In 1995, Mercury Rev was going through a phase of significant changes: the singer David Baker, who, although not an active part of the songwriting process, represented the element of freak anarchy, had recently left the group; in addition, the duo Donahue-Mackiowiak, the band's main minds, desired a stylistic change.
From the piercing guitar feedback of their beginnings, still balanced by a crooked melodic vein, of the first two albums (“Yerself Is Steam”, “Boces”), they transitioned to the baroque and dreamy atmospheres of “Deserter’s Songs”. From that point on, the MR chose to continue along the path of Deserter’s, completely abandoning the mad and unsettling component of their early works, with results that were not always exhilarating.
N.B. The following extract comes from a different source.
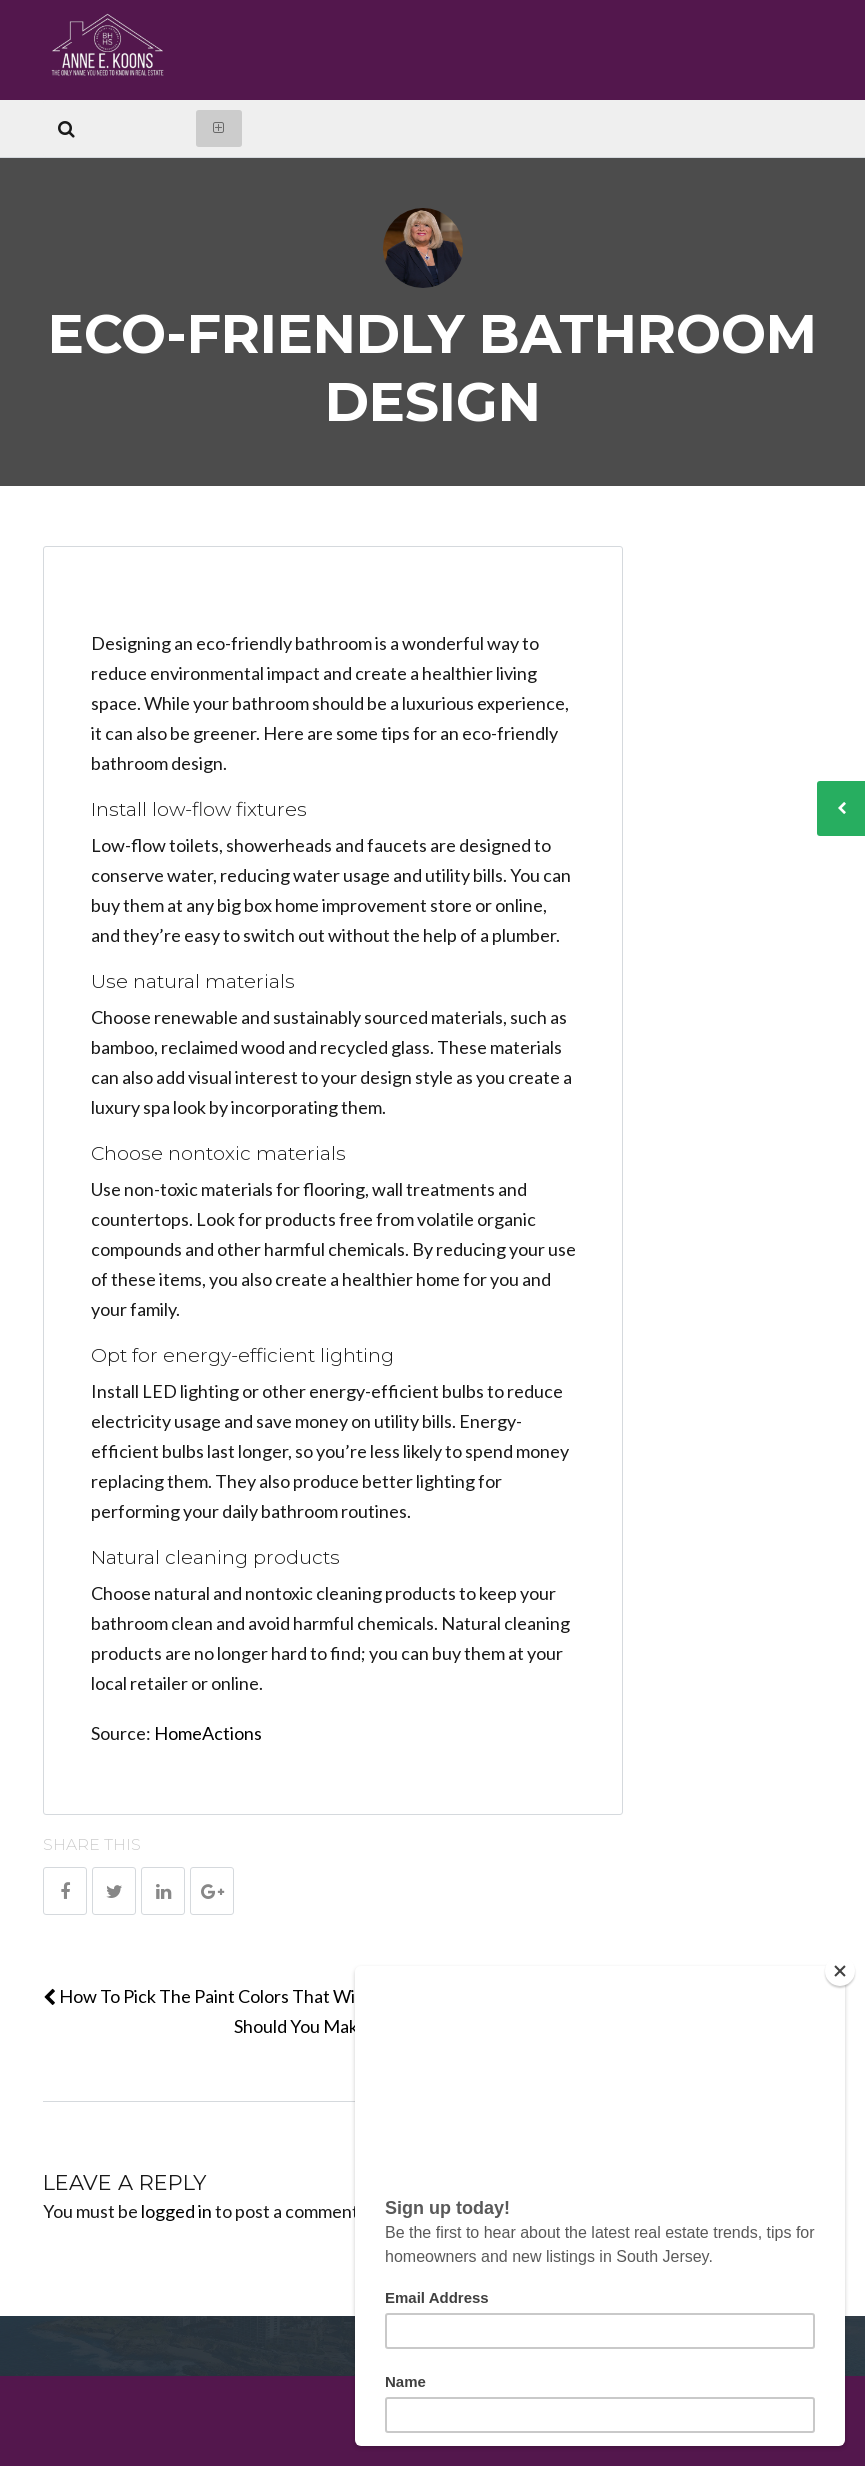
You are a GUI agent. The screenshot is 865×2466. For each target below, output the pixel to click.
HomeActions (208, 1733)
Between these two phases, there is an album: “See You On The Other Side”. A difficult transitional album that shows a clear decline in inspiration. It is indeed situated halfway between noisy psychedelia and dreamy pop, failing in its attempt to combine these two souls.
But also in 1995, the band created the side-project Harmony Rockets, intended for the release of “Paralyzed Mind of the Archangel Void”.
A 40-minute jam, recorded live in New York. It is total improvisation, but without exceeding in onanistic experimentalism. The phrasing between guitars and horns seems to find a new meeting point between psychedelia with a kraut flavor and free-jazz. An uninterrupted flow of melodic disorder. Floating avant-gardism. Astral hypnosis. Ecstatic catharsis.
“Paralyzed Mind of the Archangel Void” is not the soundtrack of a hallucinatory movie; it is the movie itself. A film for the ears, for the mind, and for everything else you want. A cosmic journey without the need to leave Earth's orbit.
Words, by now, are overused to describe the genre in question, making any further description superfluous for fear of fueling certain clichés. Therefore, all I can do is refer you to all of this.